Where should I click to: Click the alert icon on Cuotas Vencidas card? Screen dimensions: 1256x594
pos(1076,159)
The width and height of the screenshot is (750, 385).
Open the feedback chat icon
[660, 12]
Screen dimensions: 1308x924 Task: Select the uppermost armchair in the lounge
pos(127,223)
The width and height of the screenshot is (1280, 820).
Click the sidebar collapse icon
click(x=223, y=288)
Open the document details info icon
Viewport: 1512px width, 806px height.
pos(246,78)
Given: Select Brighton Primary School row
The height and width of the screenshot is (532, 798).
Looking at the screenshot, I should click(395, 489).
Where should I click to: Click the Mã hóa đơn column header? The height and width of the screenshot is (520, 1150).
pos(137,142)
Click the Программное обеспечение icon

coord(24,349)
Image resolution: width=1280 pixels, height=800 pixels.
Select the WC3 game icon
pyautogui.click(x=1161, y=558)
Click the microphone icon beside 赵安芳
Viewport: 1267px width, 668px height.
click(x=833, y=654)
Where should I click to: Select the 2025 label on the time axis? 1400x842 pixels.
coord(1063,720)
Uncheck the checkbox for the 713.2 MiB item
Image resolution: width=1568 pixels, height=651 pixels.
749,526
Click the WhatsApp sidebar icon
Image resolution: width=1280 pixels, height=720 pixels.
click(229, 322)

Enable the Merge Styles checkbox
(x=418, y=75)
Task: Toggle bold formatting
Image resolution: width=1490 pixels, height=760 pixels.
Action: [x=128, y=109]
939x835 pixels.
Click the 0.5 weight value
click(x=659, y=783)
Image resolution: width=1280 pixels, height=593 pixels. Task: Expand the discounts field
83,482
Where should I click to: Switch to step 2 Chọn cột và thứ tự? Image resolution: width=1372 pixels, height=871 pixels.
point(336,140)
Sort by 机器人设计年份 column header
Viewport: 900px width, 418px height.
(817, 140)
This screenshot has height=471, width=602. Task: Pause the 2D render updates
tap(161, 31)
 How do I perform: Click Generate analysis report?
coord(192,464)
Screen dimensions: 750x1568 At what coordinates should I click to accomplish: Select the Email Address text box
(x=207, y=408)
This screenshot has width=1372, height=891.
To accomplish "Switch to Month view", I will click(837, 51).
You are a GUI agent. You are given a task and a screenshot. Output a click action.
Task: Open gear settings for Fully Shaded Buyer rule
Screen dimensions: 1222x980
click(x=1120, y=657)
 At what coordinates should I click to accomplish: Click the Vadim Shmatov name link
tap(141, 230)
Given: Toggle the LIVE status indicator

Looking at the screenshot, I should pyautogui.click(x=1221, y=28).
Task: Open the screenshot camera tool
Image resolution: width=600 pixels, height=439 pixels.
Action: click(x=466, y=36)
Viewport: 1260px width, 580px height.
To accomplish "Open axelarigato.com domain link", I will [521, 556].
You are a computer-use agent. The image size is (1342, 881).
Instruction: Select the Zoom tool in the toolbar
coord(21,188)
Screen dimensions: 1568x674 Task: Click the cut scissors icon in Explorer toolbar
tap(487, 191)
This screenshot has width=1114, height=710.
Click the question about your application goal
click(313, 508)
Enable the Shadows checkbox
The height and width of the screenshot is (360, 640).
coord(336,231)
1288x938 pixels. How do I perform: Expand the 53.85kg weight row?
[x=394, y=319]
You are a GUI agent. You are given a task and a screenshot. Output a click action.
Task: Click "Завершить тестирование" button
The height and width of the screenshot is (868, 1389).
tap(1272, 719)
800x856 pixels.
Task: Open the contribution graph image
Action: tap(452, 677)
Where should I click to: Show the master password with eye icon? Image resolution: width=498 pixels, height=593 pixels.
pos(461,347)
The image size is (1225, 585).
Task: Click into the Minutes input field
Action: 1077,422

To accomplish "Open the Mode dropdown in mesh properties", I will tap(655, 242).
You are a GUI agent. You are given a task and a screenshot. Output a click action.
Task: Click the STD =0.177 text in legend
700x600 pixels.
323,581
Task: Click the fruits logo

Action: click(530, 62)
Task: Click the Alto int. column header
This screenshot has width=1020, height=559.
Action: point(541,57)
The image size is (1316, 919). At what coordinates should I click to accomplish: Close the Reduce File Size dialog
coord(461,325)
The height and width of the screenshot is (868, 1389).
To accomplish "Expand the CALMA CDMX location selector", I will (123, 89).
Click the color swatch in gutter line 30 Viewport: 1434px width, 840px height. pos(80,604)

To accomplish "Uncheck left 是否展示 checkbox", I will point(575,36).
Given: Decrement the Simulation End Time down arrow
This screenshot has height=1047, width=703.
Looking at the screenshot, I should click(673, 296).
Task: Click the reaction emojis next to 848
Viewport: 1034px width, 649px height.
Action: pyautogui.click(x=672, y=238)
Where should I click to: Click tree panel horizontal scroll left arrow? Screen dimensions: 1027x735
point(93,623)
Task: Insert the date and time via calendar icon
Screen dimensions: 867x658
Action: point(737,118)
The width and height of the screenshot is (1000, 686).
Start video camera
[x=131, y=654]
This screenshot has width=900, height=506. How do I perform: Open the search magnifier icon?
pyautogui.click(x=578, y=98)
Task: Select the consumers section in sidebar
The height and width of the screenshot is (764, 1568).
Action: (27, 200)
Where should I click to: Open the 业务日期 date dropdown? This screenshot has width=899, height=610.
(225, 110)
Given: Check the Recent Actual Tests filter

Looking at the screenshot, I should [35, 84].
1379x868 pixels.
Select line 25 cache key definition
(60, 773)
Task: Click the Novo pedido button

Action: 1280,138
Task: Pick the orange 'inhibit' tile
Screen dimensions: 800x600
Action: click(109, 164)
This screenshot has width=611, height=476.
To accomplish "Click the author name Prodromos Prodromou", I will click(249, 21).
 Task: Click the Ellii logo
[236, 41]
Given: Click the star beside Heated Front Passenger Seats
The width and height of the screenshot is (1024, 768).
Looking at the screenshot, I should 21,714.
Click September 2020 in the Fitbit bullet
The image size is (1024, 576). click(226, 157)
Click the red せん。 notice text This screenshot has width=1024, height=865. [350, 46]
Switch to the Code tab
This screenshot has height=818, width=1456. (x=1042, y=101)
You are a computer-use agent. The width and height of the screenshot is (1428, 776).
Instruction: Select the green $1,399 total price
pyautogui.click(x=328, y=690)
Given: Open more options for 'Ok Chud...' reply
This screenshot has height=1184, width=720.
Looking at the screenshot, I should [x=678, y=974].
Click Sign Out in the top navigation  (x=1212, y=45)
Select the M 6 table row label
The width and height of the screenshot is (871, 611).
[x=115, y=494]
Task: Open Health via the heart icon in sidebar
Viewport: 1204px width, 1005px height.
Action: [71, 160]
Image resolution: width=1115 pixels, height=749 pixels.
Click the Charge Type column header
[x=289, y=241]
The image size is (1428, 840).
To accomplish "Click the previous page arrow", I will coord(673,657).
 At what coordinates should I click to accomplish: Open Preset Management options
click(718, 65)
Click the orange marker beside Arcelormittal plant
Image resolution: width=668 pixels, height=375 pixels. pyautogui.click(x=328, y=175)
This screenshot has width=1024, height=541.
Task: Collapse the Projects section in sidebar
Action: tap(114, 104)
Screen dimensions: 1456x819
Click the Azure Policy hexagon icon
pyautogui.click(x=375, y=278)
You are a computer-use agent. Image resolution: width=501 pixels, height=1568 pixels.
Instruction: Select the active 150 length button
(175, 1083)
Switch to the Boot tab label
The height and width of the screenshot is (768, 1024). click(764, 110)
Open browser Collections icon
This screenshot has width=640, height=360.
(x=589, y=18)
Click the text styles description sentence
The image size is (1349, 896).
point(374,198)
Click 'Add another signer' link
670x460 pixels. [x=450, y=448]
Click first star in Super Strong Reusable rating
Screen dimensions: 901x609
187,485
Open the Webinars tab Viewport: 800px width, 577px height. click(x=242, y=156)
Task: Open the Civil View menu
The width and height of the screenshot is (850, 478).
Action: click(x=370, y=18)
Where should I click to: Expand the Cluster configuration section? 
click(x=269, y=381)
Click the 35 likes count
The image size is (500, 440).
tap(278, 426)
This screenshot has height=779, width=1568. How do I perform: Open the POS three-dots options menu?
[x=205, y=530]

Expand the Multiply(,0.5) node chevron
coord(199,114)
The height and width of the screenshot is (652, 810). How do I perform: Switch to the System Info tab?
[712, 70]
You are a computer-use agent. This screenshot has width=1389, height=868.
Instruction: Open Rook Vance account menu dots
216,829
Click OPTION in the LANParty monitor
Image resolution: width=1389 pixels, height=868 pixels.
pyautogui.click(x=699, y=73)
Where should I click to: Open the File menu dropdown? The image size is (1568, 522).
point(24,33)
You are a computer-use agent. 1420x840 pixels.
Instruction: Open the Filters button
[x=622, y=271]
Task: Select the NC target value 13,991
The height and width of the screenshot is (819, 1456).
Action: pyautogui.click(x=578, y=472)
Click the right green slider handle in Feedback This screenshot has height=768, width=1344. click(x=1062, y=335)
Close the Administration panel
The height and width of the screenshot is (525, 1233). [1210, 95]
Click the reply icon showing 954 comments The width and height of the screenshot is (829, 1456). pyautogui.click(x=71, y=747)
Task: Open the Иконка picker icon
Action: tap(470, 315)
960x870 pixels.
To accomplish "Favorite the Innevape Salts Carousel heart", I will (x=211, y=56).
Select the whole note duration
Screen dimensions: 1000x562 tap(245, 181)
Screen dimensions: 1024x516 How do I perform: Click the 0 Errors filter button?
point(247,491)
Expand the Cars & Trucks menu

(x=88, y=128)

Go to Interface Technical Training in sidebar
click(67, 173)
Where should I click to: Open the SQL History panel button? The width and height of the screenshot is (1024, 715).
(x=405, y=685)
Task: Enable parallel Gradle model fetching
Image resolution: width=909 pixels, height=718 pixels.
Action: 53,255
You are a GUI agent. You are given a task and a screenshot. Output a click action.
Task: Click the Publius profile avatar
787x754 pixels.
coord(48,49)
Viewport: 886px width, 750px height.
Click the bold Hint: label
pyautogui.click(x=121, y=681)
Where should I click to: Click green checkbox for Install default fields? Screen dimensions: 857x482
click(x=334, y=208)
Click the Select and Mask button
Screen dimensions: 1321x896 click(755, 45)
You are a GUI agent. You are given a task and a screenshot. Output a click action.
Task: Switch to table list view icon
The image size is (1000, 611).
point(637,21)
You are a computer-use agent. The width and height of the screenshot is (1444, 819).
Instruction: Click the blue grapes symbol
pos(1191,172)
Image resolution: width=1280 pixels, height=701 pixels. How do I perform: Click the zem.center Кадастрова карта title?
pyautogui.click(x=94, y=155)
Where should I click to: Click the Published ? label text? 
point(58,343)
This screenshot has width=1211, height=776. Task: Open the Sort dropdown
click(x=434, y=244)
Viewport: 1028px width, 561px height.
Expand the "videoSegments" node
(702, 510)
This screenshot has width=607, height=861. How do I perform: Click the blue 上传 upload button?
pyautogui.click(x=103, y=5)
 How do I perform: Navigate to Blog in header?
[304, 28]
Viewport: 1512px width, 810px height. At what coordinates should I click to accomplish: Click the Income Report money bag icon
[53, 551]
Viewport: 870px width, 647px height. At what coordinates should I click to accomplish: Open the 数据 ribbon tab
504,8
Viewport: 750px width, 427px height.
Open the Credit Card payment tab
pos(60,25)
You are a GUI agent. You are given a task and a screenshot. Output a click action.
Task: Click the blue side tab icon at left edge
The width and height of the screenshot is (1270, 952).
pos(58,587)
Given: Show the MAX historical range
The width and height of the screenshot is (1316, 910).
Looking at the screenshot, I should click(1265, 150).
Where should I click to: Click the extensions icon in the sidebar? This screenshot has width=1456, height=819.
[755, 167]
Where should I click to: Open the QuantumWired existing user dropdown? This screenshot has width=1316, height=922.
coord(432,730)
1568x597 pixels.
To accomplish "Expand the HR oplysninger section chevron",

■ **Do this**:
Copy out the lines without any changes, starting at the line that contains "Click the red" and stopping after the line that contains "Looking at the screenshot, I should [x=678, y=974].".

■ **Finished task**:
Click the red せん。 notice text This screenshot has width=1024, height=865. [350, 46]
Switch to the Code tab
This screenshot has height=818, width=1456. (x=1042, y=101)
You are a computer-use agent. The width and height of the screenshot is (1428, 776).
Instruction: Select the green $1,399 total price
pyautogui.click(x=328, y=690)
Given: Open more options for 'Ok Chud...' reply
This screenshot has height=1184, width=720.
Looking at the screenshot, I should [x=678, y=974].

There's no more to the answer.